Hacia el mismo norte

Mientras no se supere la obsesión por Estados Unidos y se elimine la burocracia, las relaciones de Colombia seguirán mal manejadas y en pocas manos.

Arlene B. Tickner*
24 de septiembre de 2004

Desde tiempos inmemoriales, las relaciones internacionales de Colombia han sido signadas por varios rasgos que en poco o nada han cambiado hasta el día de hoy. En lo formal, éstos se han destacado por su carácter presidencial y personalista, y en lo estratégico, por el predominio de las relaciones bilaterales con Estados Unidos.
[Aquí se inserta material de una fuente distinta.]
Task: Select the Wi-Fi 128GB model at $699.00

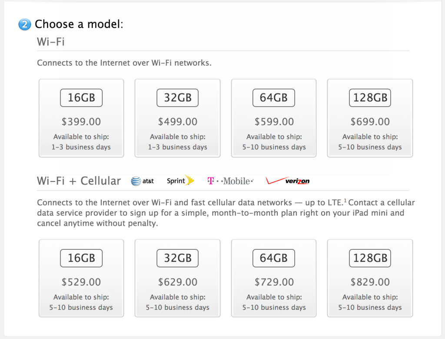Action: (370, 118)
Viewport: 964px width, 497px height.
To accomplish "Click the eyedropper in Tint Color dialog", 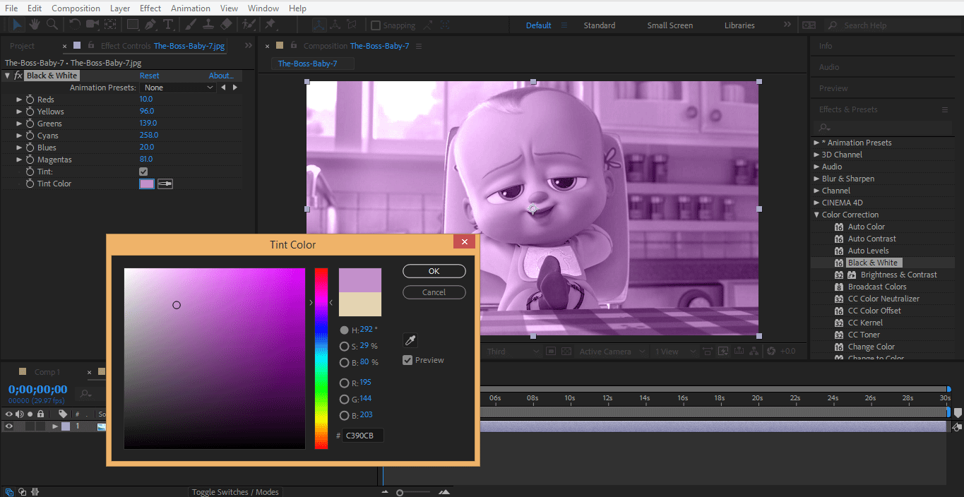I will coord(410,340).
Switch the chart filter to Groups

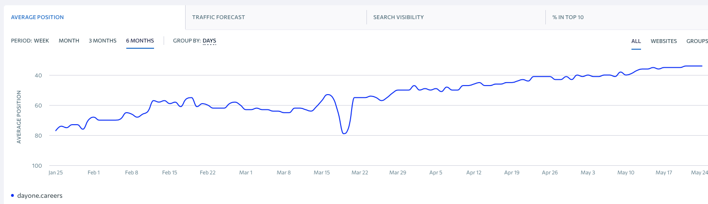697,41
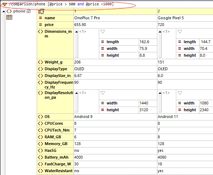Click filter funnel in Pixel 5 Dimensions_mm
The width and height of the screenshot is (213, 175).
click(x=180, y=32)
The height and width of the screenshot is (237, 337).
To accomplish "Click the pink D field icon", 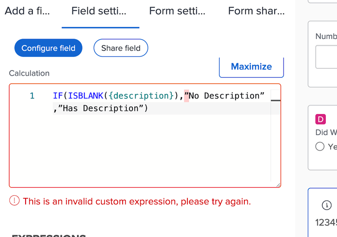I will pos(320,119).
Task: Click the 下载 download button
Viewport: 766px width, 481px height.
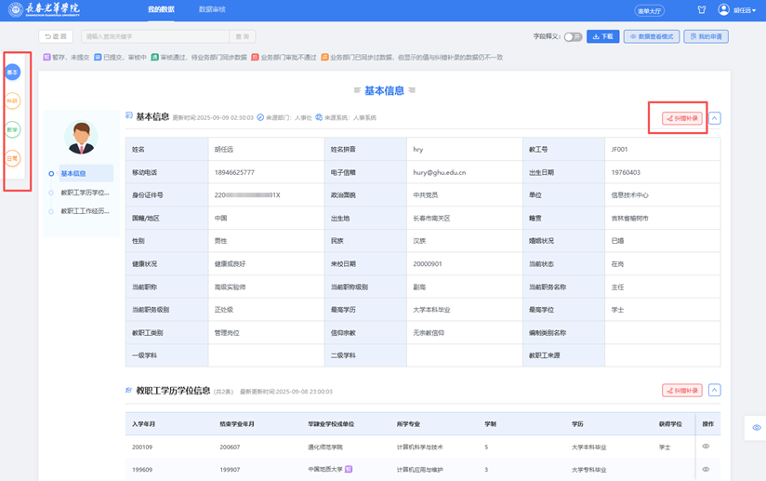Action: (602, 37)
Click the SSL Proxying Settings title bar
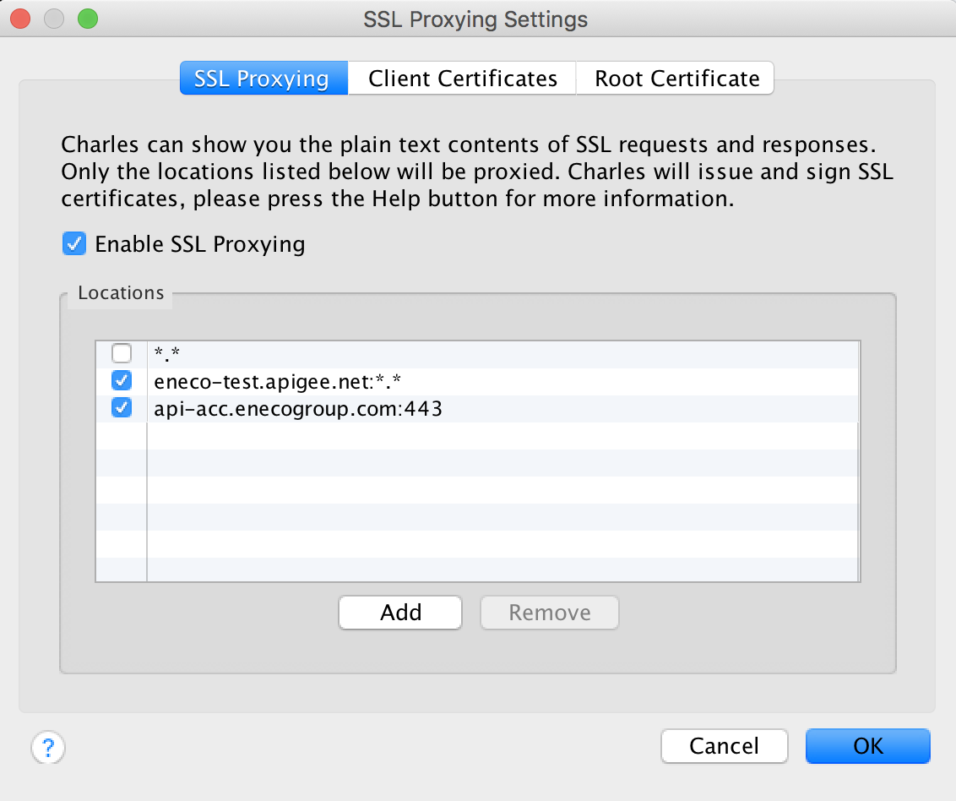Viewport: 956px width, 801px height. (475, 19)
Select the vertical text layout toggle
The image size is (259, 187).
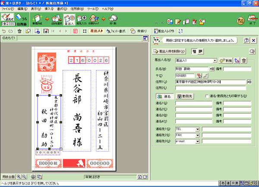coord(194,51)
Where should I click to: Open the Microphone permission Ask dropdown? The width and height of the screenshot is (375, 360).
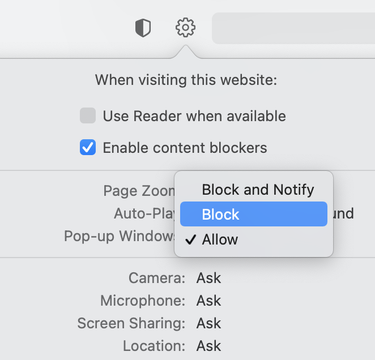pos(208,301)
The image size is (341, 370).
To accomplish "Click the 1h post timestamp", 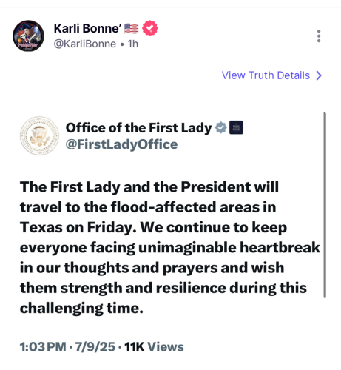I will click(x=133, y=44).
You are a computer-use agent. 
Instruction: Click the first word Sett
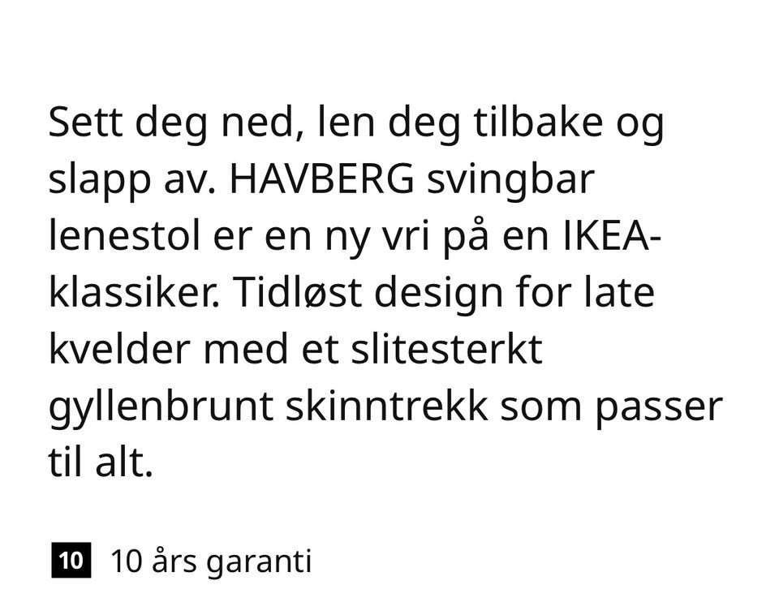point(85,123)
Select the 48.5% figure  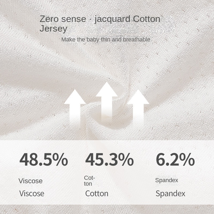(x=44, y=160)
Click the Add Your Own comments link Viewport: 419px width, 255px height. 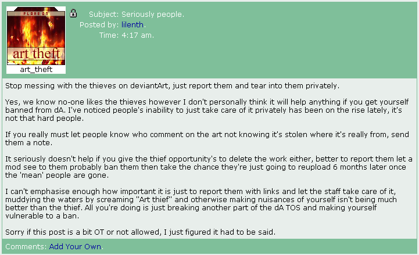coord(75,246)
Un examen somero de este andamiaje de la política exterior permite ver que entre sus componentes formales y estratégicos existen niveles considerables de retroalimentación. La cercanía de Colombia a la potencia, contemplada la mayoría de las veces en términos de subordinación, ha demandado un manejo cerrado y excluyente de las relaciones externas, mientras que ese mismo estilo ha impedido la exploración de otras vías más audaces. Aunque no soy adivina, ni creo que hacer predicciones sea función de la academia, no es difícil pronosticar que el año 2020 será igual que hoy si este círculo vicioso no se rompe.

La ausencia de una clara división del poder público, junto con la participación marginal del Congreso de la República en los asuntos internacionales, significa que el ejecutivo goza de un enorme grado de libertad en la formulación de la política exterior. A lo anterior se suma la personalización extrema del sistema político del país, lo que equivale a decir que un pequeño número de individuos cercanos al Presidente manejan con él las relaciones con el mundo, y no unas políticas estatales de largo aliento.

Sin duda, el presidente Álvaro Uribe ejemplifica este fenómeno mejor que cualquier otro en la historia reciente de Colombia. El primer mandatario refleja un tipo de liderazgo propio de la 'democracia delegativa', que consiste en el ejercicio del poder político libre de controles de la ciudadanía (cuya participación en la 'cosa pública' se limita al voto) y de las ramas legislativa y judicial. El hecho de que Uribe sea además un presidente carismático cuyo liderazgo ha adquirido dimensiones casi mesiánicas le ha ganado al primer mandatario amplios espacios para tomar decisiones, sin importar mucho si éstas sean buenas o malas, convenientes o desafortunadas.

Una política exterior excesivamente personalizada produce decisiones ad-hoc precisamente porque desconoce las instituciones en cuyas manos su diseño y coordinación deberían estar. Los gobiernos de turno suelen utilizar el argumento de que la falta de profesionalización del Ministerio de Relaciones Exteriores imposibilita el ejercicio de esta función. Sin embargo, diversas administraciones que han intentado modernizar el aparato diplomático (sin éxitos notables) también han abusado del servicio exterior con fines clientelistas. De todos los cargos diplomáticos y administrativos en el exterior, 62 por ciento y 93 por ciento, respectivamente, son nombramientos políticos. El caso del servicio exterior colombiano ofrece un burdo contraste con los demás países del mundo, en donde los únicos nombramientos libres suelen hacerse a nivel de embajador, y son pocos (entre el uno y el 20 por ciento del total). En cambio en el país se estipula que hasta un 80 por ciento de los puestos de embajador pueden ser llenados a discreción presidencial.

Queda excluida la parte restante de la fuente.